In many conversations with rural Minnesota school districts, however, one glaring gap in their curriculum is meaningful substance use prevention. This is not meant to point fingers at schools, whom I believe to be doing everything they can to set kids up for success, but rather an opportunity to intervene and inform education leaders that substance use prevention works. One of the very basic premises in substance abuse is that the earlier people start using substances, the greater the likelihood that they develop a substance use problem. This means, if we are successful in preventing students from delaying their substance use even a few years, we will have saved some of them from ever needing treatment services in the future. A refocus on prioritizing prevention would help offset future treatment provider shortages.
My recommendations for the state of Minnesota are threefold:
- To be careful not to focus exclusively on opioids, thus losing sight of the current drug problems that face our rural communities.

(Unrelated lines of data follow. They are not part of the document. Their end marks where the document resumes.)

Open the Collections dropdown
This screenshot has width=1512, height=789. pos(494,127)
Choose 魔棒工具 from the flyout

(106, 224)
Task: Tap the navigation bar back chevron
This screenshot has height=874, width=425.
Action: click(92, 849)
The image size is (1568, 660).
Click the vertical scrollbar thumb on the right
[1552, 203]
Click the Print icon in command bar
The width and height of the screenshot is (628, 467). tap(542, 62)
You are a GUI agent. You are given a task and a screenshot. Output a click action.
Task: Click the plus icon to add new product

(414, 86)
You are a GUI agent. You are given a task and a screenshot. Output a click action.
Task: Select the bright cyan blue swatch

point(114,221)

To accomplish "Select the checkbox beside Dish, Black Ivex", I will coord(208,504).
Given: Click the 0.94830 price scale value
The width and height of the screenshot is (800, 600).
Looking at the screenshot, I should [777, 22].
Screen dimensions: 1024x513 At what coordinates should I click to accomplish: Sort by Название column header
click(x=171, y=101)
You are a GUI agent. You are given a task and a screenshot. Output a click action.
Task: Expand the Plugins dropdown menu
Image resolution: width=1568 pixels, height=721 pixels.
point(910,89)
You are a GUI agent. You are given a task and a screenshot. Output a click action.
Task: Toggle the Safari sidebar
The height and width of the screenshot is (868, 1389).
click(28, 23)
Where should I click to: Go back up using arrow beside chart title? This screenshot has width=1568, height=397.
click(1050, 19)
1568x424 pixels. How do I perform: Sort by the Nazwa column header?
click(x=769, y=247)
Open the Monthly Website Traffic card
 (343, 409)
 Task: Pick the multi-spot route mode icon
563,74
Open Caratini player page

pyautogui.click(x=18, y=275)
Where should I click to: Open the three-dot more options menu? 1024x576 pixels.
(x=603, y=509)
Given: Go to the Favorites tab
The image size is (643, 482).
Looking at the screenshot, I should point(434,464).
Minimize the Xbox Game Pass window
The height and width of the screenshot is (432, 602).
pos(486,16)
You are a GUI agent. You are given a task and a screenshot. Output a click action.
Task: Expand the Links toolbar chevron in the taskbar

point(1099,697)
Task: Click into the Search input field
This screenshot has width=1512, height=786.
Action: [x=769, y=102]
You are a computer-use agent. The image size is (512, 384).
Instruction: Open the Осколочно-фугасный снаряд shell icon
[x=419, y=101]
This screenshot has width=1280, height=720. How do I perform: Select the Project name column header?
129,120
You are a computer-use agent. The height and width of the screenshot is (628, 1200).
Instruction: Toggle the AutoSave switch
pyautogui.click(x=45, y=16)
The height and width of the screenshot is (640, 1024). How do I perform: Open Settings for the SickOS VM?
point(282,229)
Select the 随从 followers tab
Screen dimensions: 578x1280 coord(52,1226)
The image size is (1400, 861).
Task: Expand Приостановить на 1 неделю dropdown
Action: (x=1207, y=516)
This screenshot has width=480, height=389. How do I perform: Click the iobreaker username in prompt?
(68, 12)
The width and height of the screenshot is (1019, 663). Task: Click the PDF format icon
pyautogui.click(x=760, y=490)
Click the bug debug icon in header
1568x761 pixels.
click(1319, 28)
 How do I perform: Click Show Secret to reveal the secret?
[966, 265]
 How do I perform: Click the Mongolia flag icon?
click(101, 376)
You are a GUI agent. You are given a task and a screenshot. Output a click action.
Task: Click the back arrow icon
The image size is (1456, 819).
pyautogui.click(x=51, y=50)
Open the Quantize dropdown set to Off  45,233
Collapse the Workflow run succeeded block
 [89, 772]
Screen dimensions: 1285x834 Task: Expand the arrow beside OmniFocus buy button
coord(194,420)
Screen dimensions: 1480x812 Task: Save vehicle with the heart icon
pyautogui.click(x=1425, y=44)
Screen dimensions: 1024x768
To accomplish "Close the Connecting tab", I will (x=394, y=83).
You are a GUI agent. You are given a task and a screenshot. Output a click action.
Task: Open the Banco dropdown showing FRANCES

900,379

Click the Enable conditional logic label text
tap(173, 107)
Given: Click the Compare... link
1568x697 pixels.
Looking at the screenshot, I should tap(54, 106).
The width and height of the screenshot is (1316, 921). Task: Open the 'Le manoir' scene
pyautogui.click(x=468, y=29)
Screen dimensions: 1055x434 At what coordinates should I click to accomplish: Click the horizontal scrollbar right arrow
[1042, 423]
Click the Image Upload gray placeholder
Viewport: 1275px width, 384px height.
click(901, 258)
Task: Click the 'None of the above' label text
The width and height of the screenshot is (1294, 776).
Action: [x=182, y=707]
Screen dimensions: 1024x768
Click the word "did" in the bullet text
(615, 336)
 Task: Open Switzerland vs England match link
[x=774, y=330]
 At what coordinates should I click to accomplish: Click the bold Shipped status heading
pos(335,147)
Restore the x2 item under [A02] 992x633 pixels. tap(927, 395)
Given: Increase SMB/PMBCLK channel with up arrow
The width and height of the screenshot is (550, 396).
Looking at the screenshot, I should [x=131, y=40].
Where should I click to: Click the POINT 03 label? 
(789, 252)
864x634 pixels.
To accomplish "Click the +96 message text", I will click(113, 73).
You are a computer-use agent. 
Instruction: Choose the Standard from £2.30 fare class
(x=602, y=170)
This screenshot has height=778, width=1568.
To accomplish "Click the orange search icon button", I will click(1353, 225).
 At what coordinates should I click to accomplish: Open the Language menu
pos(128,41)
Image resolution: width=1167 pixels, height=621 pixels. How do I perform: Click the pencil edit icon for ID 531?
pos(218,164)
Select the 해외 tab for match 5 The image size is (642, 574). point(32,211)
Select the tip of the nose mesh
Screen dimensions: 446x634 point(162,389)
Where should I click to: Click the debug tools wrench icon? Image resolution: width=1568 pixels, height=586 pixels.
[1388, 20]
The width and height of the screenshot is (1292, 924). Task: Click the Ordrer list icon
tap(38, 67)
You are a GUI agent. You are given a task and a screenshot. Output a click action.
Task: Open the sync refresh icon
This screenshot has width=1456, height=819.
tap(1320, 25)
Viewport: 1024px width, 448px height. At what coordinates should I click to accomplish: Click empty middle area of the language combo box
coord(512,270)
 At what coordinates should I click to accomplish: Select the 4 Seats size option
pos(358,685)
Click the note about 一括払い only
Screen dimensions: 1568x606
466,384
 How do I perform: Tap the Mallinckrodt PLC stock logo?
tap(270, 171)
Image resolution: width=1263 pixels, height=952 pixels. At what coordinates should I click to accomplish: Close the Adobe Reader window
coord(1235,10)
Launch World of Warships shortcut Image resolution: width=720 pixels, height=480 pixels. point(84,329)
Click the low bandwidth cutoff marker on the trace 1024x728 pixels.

The opioid crisis deserves all the attention and funding it is receiving, but we will be failing thousands of people by only addressing opioids. We must also acknowledge and act on treating all forms of addiction.
- To address the current rural provider shortage, the state could look at incentivizing providers to work in outstate communities. This is something already occurring with other healthcare providers, so let’s look at adding addiction professionals to this program. In regard to future shortages, I would recommend working with institutions of higher education to develop a workforce development plan to ensure programs that train treatment providers have what they need to fill the ongoing demand for professionals.
- Lastly, we need to prioritize an increased focus on substance use prevention in Minnesota schools. Minnesota needs to invest in prevention opportunities to help offset future treatment needs. Setting up grants for schools to fund these programs either internally or by bringing in external prevention professionals would help all Minnesotans impacted by addiction.
I want to thank you for taking the time to learn about some of the problems that rural Minnesota is facing in regard to substance abuse. Whether struggling with mental illness, or dealing with addiction to a drug, all Minnesotans deserve an opportunity to receive treatment and make the most of their lives.
Thad Shunkwiler, LMFT, LPCC, ACS, CCMHC, is an assistant professor in the Department of Health Science, College of Allied Health and Nursing, at Minnesota State University, Mankato, where he trains the next generation of licensed alcohol and drug counselors.